Reproduce the listing from the line containing "Where should I" through the end of the listing, inclusive, replacing "chevron" with "arrow" and keeping everything else the same. Omit the pictures from your answer.

--- Excerpted data ---
** Begin **
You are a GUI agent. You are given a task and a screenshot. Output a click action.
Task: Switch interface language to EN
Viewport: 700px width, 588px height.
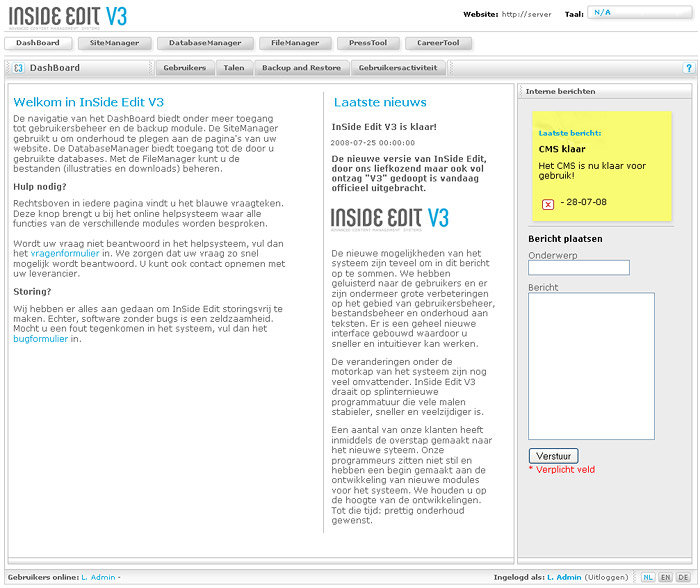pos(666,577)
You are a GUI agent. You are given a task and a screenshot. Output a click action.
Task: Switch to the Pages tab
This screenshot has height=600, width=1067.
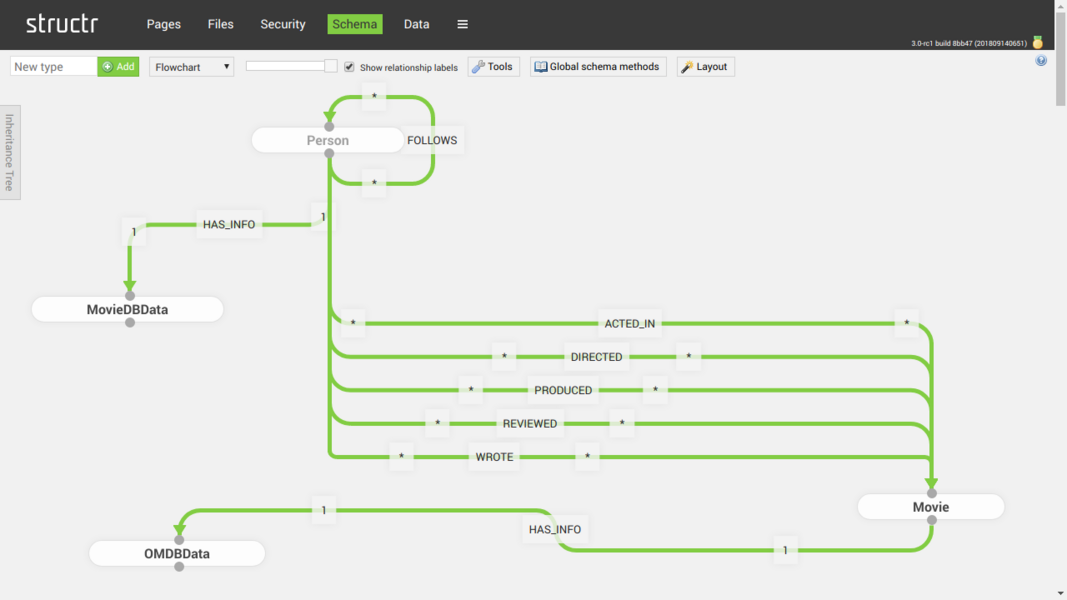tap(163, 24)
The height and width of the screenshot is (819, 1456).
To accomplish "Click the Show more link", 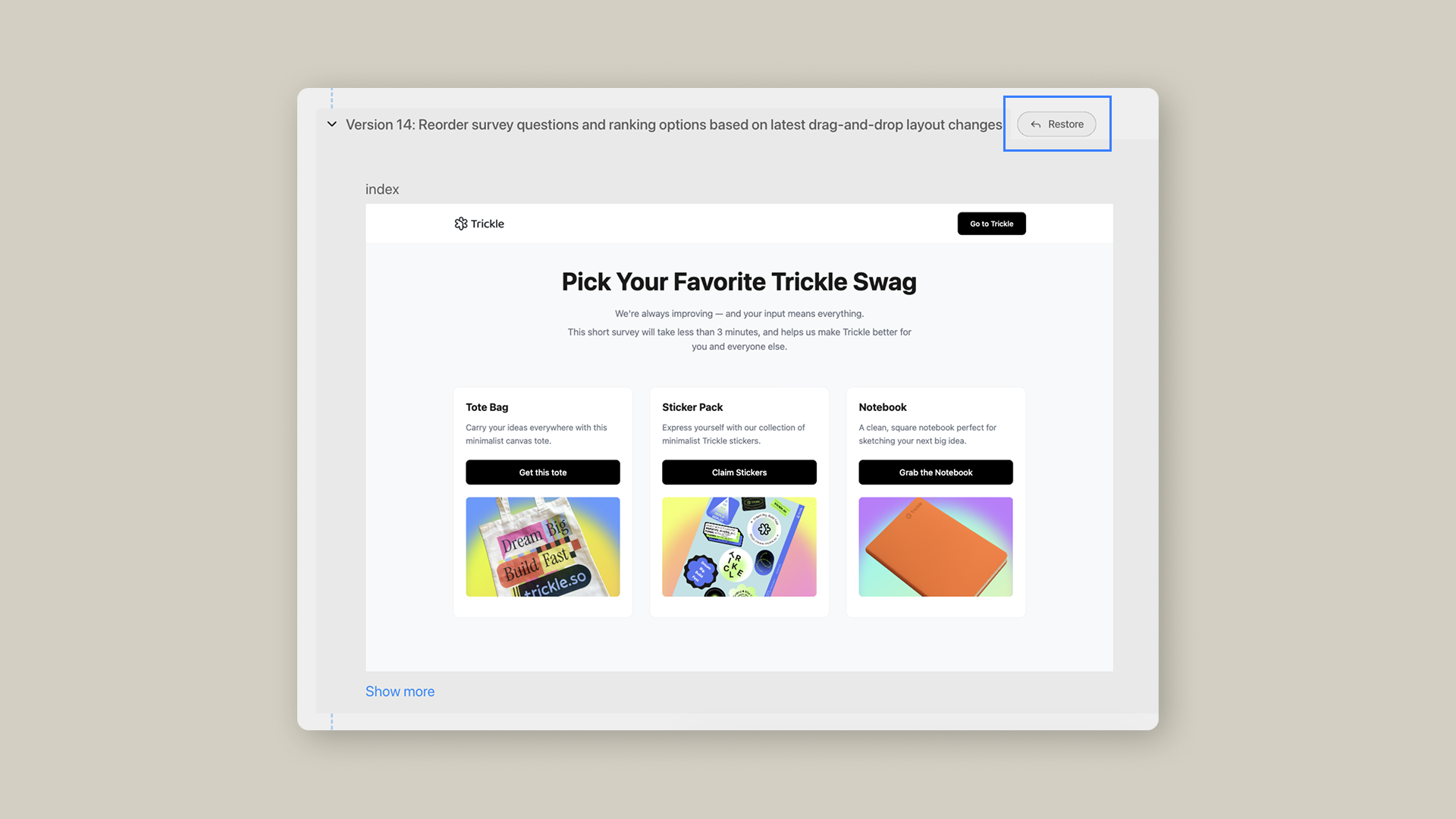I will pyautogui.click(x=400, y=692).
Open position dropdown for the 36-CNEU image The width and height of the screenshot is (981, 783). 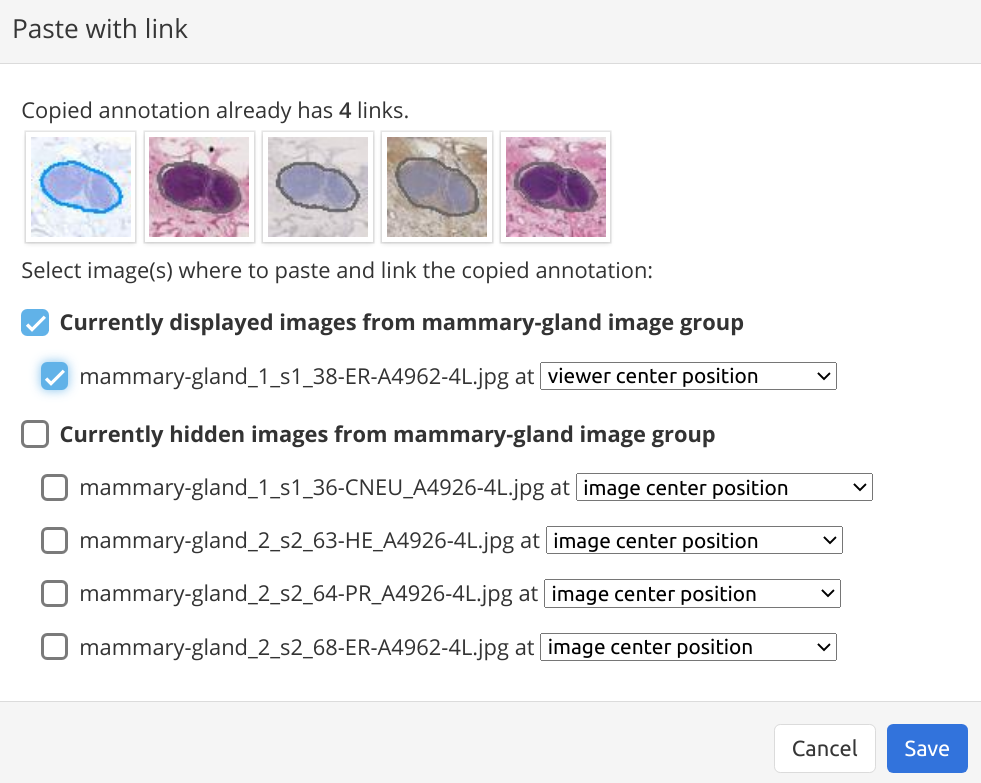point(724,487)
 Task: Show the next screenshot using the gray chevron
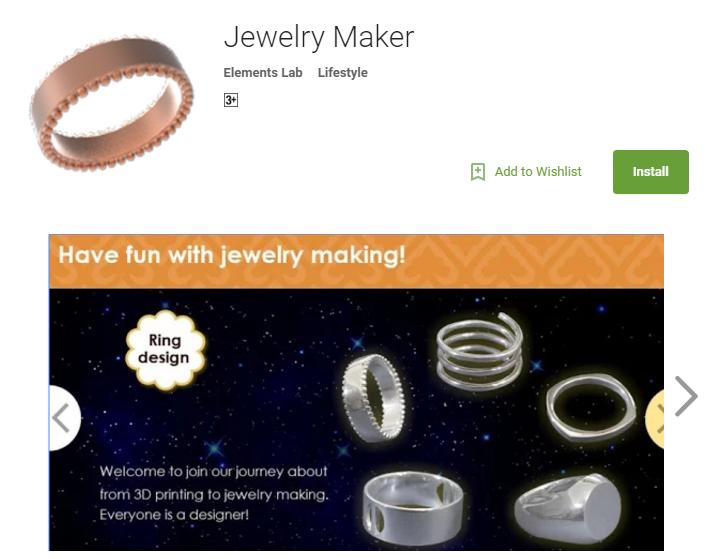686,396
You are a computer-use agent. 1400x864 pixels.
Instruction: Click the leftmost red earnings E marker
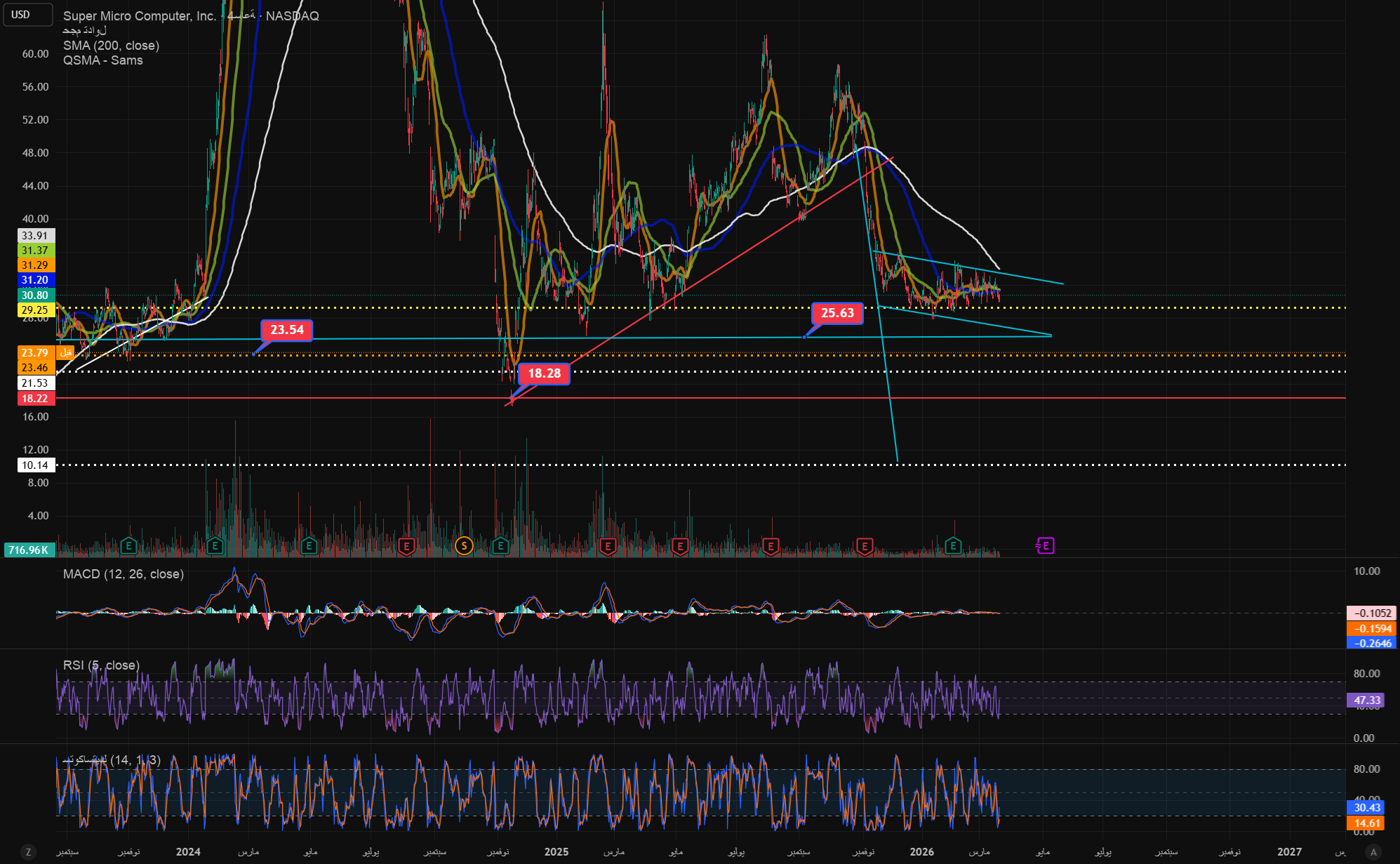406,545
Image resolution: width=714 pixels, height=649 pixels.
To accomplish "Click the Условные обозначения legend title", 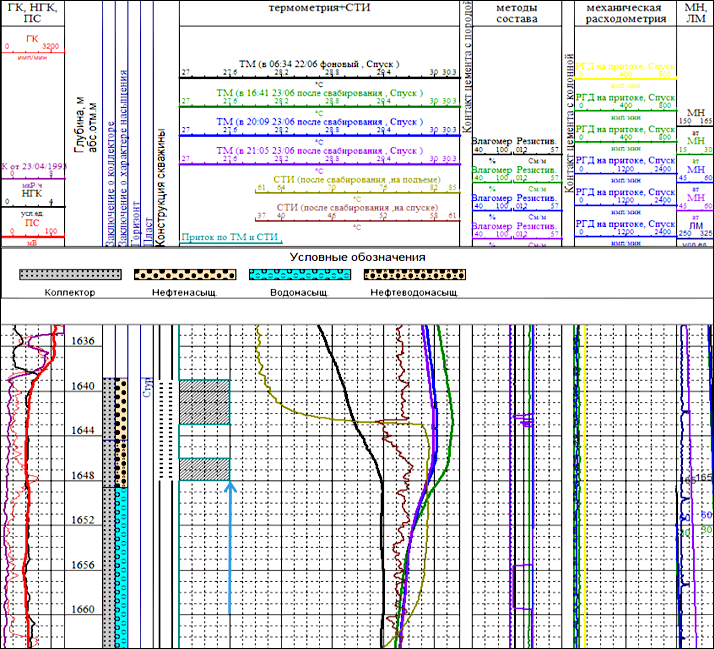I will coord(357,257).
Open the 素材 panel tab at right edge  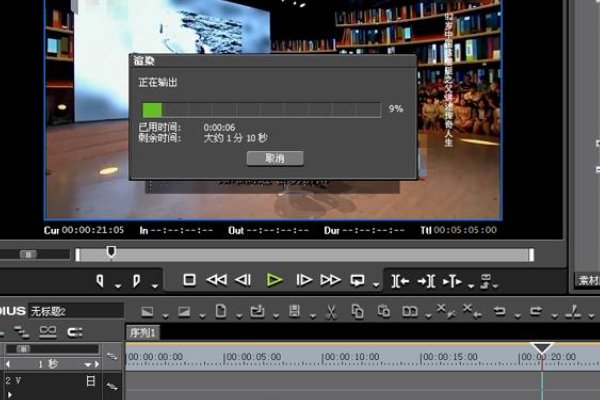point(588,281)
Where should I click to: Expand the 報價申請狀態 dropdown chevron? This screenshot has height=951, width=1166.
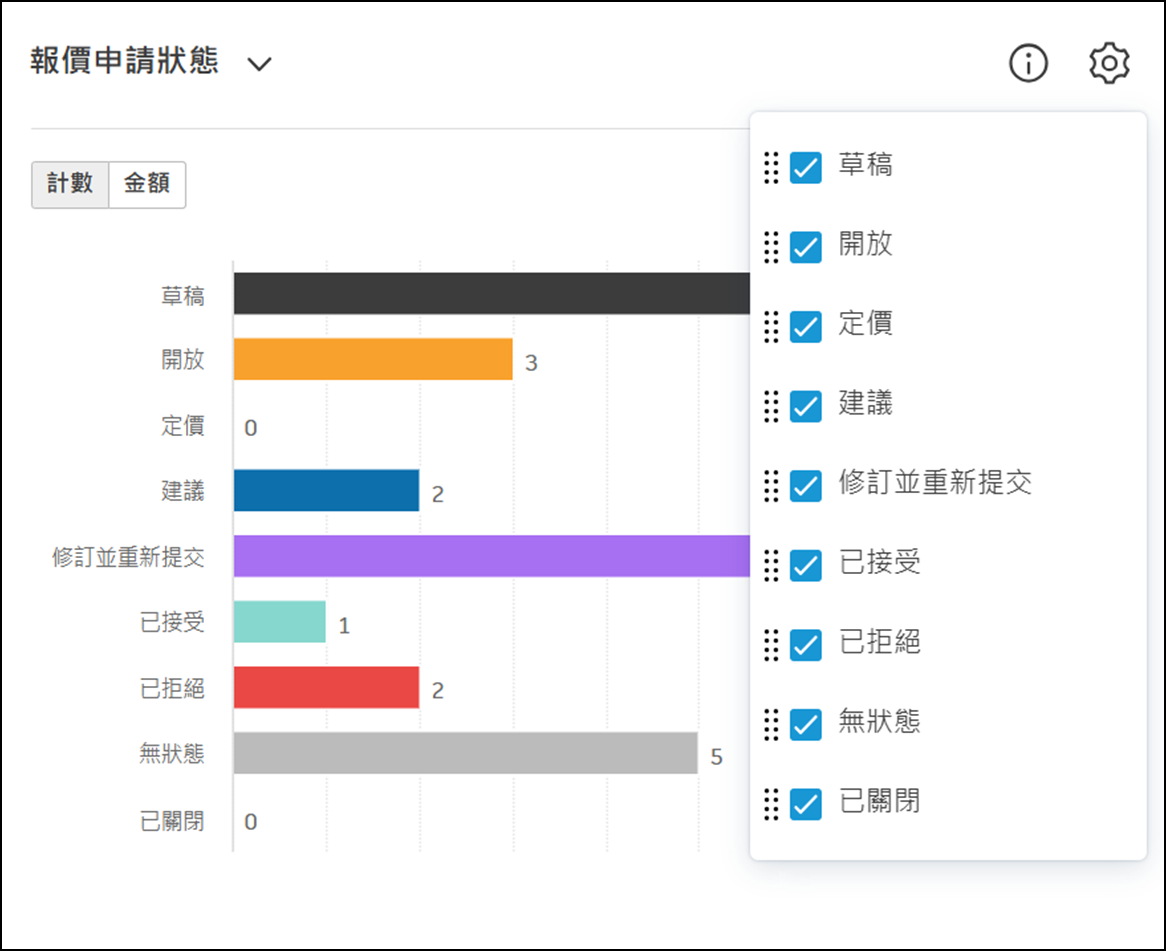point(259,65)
** End **
--- Solution for this task ---
Where should I click to: Expand the 報價申請狀態 dropdown arrow? This screenshot has height=951, width=1166.
point(259,65)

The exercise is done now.